Would you output the entries below only from the line containing "This screenshot has width=1129, height=900." through the line containing "Task: Switch to the 会议 tab", exactly as they stand and with both ends included?

[Pixel coordinate grounding data]
□ □ □ □ □

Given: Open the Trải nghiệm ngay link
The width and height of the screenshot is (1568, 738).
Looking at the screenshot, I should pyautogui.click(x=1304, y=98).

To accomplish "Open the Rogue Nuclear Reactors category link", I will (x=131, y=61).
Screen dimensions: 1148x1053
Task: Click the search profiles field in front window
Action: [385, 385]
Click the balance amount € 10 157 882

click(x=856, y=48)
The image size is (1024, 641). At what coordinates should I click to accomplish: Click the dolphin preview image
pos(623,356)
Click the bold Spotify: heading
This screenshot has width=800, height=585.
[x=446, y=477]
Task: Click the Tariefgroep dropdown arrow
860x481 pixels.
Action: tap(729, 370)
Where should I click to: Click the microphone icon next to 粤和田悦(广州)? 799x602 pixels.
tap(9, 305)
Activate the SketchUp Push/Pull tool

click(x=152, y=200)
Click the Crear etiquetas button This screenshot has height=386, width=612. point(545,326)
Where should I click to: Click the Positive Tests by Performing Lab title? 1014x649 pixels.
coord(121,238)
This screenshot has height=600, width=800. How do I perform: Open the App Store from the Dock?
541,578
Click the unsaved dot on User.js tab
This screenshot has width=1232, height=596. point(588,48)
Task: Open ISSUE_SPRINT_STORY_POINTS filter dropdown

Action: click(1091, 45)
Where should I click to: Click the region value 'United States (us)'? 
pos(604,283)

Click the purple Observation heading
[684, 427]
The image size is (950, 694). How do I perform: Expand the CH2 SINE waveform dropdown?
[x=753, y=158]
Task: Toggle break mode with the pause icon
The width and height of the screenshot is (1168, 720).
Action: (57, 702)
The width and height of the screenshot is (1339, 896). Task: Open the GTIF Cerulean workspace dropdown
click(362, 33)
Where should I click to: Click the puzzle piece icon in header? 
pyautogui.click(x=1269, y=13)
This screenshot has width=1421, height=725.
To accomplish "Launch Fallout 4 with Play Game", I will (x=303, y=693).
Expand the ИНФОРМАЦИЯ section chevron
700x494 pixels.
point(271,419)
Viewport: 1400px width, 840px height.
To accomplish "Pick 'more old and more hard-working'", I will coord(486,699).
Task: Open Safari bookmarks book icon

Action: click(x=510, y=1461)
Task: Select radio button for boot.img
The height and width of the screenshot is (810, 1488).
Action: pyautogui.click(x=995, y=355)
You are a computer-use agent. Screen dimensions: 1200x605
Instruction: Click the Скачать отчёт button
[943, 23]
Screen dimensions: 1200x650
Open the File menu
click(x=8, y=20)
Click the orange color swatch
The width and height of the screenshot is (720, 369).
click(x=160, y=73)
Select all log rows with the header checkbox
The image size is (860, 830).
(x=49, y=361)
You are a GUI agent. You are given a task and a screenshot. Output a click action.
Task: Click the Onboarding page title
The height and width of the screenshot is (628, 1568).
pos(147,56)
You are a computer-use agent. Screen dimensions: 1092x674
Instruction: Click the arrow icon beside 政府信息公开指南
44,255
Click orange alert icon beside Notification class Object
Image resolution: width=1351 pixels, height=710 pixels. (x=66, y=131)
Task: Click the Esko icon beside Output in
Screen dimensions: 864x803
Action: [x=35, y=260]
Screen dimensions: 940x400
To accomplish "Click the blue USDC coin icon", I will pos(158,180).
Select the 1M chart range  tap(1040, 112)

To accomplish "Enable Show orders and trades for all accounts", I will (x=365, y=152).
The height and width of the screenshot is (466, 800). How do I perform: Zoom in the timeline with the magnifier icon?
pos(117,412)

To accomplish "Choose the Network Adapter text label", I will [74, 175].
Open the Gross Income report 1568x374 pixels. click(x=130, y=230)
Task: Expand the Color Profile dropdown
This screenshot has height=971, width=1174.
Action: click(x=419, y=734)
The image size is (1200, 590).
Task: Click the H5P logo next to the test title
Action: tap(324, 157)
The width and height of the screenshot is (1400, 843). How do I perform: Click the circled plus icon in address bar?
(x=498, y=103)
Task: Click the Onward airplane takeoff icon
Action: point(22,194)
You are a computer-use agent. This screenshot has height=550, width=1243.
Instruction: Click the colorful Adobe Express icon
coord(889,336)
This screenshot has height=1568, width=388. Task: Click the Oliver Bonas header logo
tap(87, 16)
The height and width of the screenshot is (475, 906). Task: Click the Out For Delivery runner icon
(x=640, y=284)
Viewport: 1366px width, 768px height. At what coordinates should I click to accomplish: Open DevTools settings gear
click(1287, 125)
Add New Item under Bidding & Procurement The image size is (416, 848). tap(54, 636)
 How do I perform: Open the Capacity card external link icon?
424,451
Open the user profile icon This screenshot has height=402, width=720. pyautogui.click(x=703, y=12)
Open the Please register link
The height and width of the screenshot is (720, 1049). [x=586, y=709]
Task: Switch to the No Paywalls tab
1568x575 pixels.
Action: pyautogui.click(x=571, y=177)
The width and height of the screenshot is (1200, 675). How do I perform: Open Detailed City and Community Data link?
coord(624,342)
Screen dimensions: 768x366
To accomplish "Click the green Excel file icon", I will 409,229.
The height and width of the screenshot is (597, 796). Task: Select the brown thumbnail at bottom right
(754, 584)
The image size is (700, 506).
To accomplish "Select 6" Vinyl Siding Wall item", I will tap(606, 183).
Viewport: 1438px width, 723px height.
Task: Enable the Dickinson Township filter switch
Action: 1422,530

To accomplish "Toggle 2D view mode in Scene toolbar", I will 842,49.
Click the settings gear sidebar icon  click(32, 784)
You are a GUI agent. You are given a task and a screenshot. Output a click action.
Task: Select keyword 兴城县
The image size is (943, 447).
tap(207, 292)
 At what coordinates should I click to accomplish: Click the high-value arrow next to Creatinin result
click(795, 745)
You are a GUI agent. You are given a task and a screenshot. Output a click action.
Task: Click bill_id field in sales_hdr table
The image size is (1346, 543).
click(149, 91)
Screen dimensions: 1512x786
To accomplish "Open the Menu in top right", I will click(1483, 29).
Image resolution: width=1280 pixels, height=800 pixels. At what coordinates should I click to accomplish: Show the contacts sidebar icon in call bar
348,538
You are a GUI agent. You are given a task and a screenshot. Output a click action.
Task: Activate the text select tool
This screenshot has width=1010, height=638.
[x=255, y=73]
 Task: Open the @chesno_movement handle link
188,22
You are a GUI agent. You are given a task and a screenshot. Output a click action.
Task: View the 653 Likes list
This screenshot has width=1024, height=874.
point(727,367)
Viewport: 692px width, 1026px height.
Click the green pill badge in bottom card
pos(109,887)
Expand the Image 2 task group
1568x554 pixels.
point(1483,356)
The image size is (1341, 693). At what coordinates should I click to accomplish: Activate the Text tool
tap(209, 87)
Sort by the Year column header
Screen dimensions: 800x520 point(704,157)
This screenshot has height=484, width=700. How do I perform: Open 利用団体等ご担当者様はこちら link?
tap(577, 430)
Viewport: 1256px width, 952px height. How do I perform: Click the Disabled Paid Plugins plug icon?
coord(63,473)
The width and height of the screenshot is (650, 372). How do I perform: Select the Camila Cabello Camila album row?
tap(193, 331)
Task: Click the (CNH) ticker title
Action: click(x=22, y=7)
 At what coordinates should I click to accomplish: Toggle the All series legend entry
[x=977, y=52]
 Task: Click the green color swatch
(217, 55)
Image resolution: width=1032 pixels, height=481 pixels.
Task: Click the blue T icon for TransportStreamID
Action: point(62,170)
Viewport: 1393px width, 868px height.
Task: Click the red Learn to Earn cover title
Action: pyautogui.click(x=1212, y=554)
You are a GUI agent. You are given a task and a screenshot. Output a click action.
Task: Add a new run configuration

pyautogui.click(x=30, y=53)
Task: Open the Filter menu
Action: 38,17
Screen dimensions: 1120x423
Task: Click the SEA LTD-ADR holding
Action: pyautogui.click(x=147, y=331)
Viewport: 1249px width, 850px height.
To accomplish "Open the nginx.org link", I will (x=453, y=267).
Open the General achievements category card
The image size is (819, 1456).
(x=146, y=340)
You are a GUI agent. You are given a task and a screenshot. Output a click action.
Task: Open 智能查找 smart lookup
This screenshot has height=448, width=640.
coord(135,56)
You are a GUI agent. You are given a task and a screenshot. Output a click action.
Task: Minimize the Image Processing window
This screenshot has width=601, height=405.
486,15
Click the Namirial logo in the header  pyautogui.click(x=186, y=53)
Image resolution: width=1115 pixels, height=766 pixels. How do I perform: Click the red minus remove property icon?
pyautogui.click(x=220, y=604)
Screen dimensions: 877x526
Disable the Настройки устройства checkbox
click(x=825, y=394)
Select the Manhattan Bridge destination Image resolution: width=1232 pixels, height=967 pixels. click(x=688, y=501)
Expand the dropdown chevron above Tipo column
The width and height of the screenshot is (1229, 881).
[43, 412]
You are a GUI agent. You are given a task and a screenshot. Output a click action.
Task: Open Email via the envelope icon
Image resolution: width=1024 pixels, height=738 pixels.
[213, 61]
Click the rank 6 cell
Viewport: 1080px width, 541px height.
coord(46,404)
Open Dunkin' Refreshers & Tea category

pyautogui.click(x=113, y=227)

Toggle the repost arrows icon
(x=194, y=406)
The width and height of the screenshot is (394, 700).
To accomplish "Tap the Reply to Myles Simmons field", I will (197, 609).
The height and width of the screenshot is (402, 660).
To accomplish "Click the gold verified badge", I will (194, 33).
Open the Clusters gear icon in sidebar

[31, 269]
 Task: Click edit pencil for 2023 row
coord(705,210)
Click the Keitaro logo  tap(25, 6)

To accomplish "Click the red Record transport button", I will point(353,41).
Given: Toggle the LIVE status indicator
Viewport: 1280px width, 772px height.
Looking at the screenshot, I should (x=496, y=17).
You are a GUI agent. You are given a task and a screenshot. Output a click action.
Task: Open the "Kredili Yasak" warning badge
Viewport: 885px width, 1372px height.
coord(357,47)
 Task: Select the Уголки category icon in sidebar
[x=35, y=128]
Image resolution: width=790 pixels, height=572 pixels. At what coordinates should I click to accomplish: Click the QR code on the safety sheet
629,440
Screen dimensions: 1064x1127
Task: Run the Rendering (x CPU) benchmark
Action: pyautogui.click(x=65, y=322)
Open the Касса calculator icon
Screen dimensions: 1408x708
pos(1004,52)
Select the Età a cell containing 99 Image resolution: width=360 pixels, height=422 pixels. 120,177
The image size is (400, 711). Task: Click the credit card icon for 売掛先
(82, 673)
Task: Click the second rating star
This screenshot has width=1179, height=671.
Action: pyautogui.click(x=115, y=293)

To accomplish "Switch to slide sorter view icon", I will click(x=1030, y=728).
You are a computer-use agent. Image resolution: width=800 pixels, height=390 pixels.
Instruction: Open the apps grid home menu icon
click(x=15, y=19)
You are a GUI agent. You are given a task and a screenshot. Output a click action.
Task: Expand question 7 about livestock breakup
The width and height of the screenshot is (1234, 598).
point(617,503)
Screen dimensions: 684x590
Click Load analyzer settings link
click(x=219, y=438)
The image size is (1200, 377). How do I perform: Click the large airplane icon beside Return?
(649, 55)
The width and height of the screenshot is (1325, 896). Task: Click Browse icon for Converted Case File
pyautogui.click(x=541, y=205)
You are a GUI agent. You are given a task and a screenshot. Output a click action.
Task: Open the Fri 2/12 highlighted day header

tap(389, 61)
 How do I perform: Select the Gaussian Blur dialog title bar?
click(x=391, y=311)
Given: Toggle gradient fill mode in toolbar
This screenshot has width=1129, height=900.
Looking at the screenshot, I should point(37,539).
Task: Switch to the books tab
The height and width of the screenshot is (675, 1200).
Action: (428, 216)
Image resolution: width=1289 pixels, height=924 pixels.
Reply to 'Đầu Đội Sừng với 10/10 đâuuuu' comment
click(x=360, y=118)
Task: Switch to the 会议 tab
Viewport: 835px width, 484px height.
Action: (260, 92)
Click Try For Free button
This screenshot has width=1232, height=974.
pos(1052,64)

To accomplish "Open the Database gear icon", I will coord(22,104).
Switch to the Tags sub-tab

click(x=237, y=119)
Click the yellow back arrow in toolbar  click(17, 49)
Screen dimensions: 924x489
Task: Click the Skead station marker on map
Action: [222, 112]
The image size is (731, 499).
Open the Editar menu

□ □ □ □ □

- Exercise result -
This screenshot has width=1129, height=900.
Looking at the screenshot, I should point(37,539).
Task: Switch to the books tab
The height and width of the screenshot is (675, 1200).
Action: (428, 216)
Image resolution: width=1289 pixels, height=924 pixels.
Reply to 'Đầu Đội Sừng với 10/10 đâuuuu' comment
click(x=360, y=118)
Task: Switch to the 会议 tab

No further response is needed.